TASK STATEMENT
Do statements (a), (b), and (c) agree with the gridworld figure caption below? Answer yes or no for each and quote the exact words of the caption that decide it.
(a) In the gridworld, the aversive terminal state is colored blue.
(b) For the optimistic agent, every state except the harmful state takes on positive value.
(c) The parameter γ is set to 0.9.

SELECTED TEXT
··········
Figure 1.
An example open field environment. A) A simple deterministic gridworld with two terminal states: one rewarding (blue) and one aversive (red). B–D) States colored by their value under different levels of pessimism, with arrows showing an optimal trajectory. In B, for an optimistic agent (w = 1), all states (other than the harmful state) take on positive value. In C, for a pessimistic agent (w = 0.5), negative value spreads from the source to antecedent states. In D, with increasing pessimism (w = 0), the extent of the spread grows worse, and the return-optimizing trajectory becomes more distorted and avoidant. (Parameters: γ = 0.95).

Figure 2.
··········
DATA EXCERPTS
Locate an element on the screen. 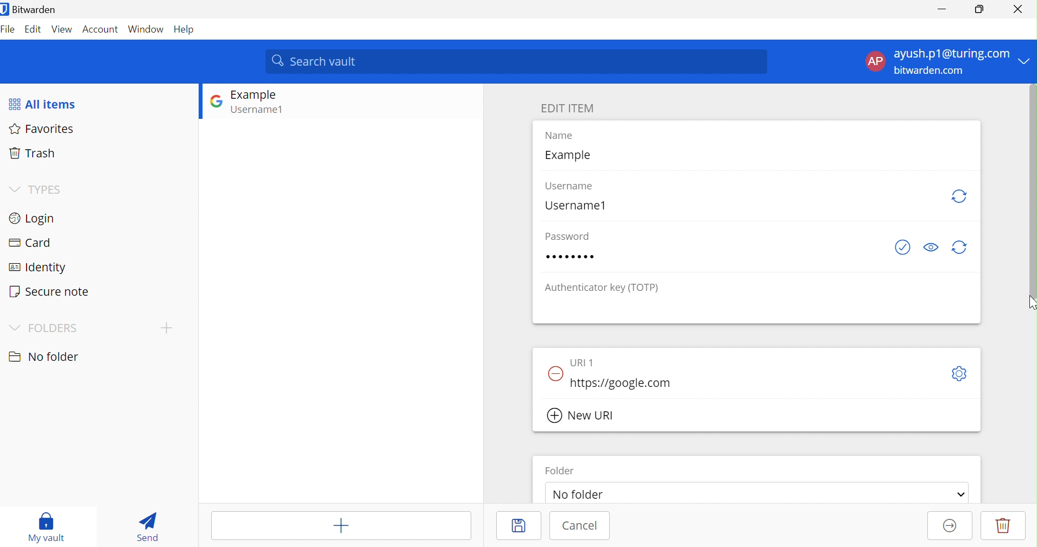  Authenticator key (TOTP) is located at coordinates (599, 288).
··········
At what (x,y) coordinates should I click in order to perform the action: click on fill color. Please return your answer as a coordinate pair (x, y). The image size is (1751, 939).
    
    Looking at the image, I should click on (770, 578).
··········
EXERCISE ANSWER
(a) No: "one rewarding (blue) and one aversive (red)"
(b) Yes: "for an optimistic agent (w = 1), all states (other than the harmful state) take on positive value"
(c) No: "γ = 0.95"